* WHAT THIS TASK INVOLVES *
Give again, word for word, each line from the top of the listing through the line that holds "1085x624 pixels.".

□ □ □

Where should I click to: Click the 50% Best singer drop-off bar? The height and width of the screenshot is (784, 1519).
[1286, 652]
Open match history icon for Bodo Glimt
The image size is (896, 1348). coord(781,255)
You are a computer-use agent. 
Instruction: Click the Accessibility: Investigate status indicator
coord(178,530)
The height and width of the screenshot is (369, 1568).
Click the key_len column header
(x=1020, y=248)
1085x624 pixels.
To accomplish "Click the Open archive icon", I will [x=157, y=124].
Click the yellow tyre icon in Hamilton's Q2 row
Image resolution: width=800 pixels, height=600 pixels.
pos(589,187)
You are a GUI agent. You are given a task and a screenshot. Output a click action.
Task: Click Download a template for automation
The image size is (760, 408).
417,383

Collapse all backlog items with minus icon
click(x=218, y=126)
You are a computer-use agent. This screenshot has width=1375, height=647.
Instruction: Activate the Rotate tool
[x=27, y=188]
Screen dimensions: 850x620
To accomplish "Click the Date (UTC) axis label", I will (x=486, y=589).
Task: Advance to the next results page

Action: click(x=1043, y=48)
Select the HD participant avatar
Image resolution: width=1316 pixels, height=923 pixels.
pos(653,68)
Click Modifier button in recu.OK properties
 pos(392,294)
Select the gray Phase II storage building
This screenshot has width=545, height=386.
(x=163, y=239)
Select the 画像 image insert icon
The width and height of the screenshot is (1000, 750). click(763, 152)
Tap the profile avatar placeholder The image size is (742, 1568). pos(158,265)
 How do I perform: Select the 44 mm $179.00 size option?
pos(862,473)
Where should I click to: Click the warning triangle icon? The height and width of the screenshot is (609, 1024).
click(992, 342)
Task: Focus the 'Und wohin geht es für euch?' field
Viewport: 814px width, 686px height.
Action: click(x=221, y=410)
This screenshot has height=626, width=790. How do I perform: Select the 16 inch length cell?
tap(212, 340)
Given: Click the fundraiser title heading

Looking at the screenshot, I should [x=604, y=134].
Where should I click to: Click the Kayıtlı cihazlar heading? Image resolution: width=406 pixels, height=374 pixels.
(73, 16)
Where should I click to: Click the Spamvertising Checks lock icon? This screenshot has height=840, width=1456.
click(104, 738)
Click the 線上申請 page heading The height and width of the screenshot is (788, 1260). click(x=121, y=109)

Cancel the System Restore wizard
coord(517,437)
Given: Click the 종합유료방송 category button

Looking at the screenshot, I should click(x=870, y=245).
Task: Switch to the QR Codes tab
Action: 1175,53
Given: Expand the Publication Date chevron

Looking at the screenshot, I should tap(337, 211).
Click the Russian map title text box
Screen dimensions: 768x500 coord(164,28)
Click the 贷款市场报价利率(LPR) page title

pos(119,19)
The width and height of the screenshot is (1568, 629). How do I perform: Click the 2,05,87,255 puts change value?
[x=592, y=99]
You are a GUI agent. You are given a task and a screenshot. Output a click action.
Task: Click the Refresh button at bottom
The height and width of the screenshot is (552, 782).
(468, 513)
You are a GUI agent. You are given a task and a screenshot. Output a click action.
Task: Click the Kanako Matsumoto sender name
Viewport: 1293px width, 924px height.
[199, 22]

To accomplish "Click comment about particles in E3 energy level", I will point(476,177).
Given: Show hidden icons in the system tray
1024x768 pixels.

□ □ □

* ANSWER BELOW *
Where should I click to: Click the 50% Best singer drop-off bar? The height and width of the screenshot is (784, 1519).
[1286, 652]
Open match history icon for Bodo Glimt
The image size is (896, 1348). coord(781,255)
You are a computer-use agent. 
Instruction: Click the Accessibility: Investigate status indicator
coord(178,530)
The height and width of the screenshot is (369, 1568).
Click the key_len column header
(x=1020, y=248)
1085x624 pixels.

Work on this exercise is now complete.